Qualquer livro Mário de Carvalho obriga-me a ter o dicionário ao pé. Já estava à espera: um vocabulário alargado e rico, uma grande atenção à escrita. Mas ler esta coleção de contos eróticos a roçar o vulgar e de gosto duvidoso, interrompidos amiúde pelo Priberam, e compará-los com as descrições ritmadas, licenciosas e onomatopaicas de Reinaldo Moraes, que li recentemente, transformou a narrativa de Mário de Carvalho, Ronda das mil belas em frol, em algo decepcionante.

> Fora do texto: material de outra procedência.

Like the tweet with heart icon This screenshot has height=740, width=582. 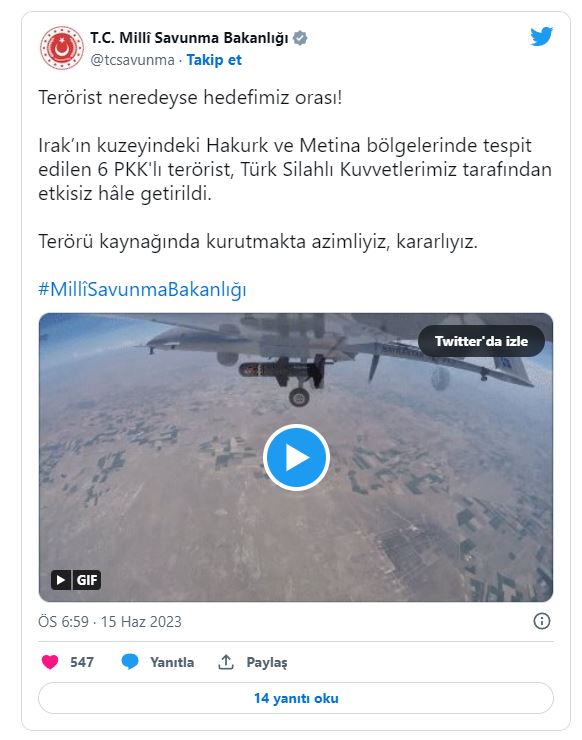click(x=50, y=662)
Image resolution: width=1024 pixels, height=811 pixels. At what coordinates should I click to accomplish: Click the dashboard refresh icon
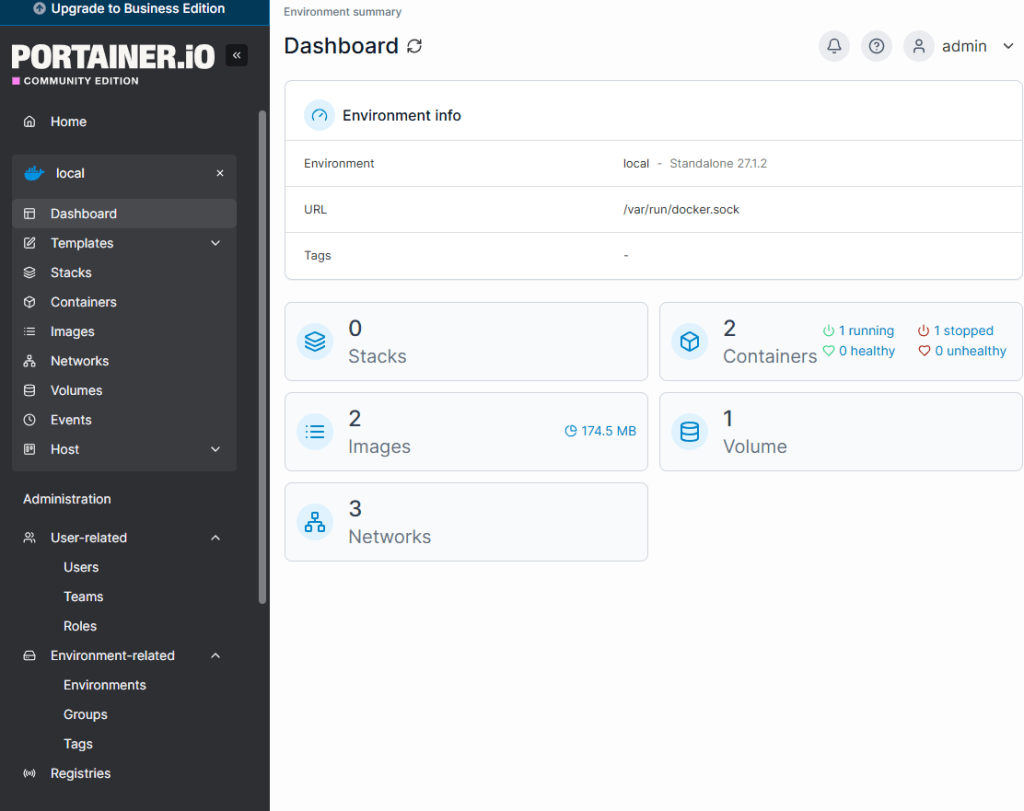point(414,46)

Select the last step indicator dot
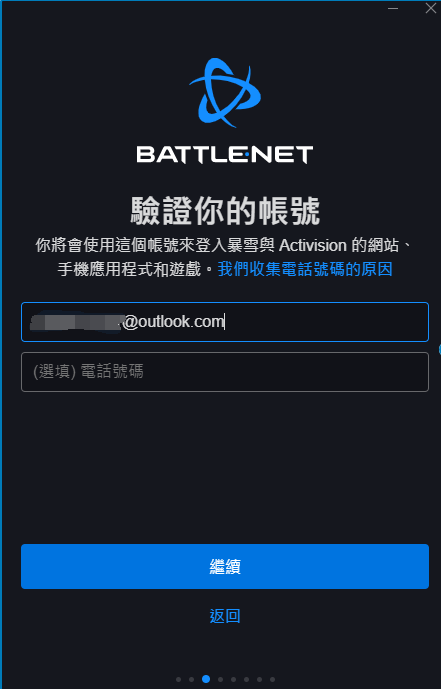pos(273,679)
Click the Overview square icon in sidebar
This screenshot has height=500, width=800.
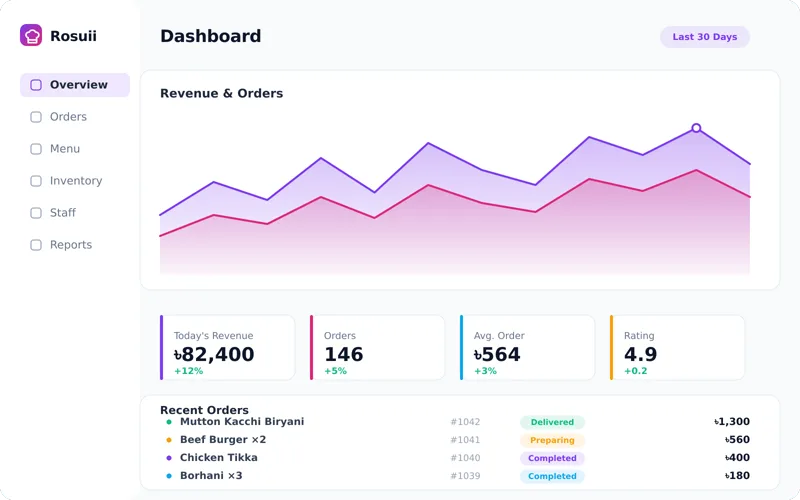coord(36,85)
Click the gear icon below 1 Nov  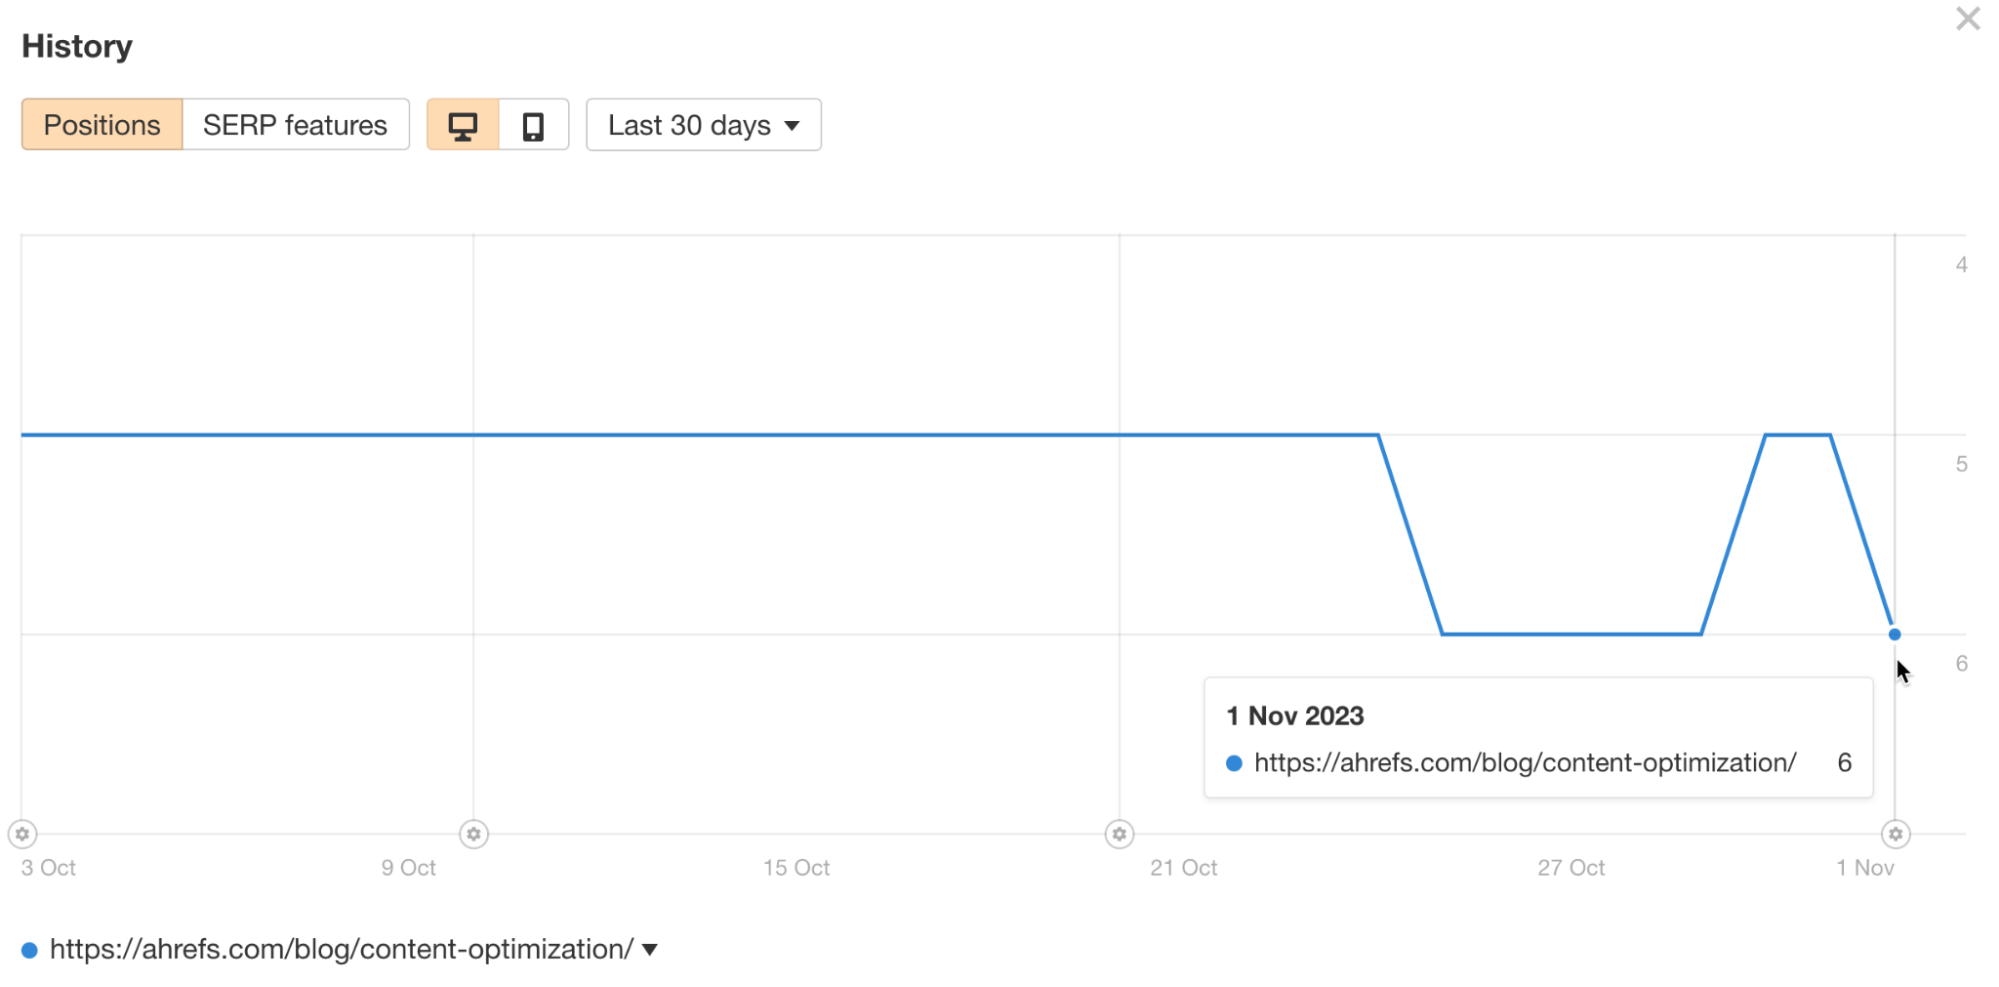point(1894,834)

«Na hora da verdade, a experimentada, ávida e estrondosa Antonieta não queria outra coisa. Algo ela me ensinou. Regia os tempos. Escusava pressas, mas, inesperada, também precipitava delongas. Ditava e mandava, disfarçando o todo em lânguida doçura.
Cabeça revolta a dar a dar, um ofego em crescendo, com torção do corpo e arranque abismal, bradado na surpresa dum rompante ao modo popular, exigindo mais alguma coisa ou asseverando que alguma coisa estava para acontecer. Vocabulário cru, em barda. Expressões que não me eram lembradas desde a pornografia adolescente.»

segunda-feira, outubro 10

A estranheza da escolha de A vegetariana à tetralogia de Elena Ferrante para o Man Booker Internacional


«As gravações tinham ficado melhores do que esperava. A iluminação, os movimentos dela, o ambiente que evocavam - tudo estava de cortar a respiração. Considerou por um momento a possibilidade de adicionar alguma música de fundo, mas decidiu mantê-lo sem som, para dar a ideia de que tudo o que se estava a passar no ecrã acontecia numa espécie de vácuo. A delicadeza das linhas dela, o seu corpo nu coberto de flores maravilhosas, a mancha mongólica - tendo como pano de fundo o silêncio, uma harmonia silenciosa que evocava algo de primitivo, e eterno.»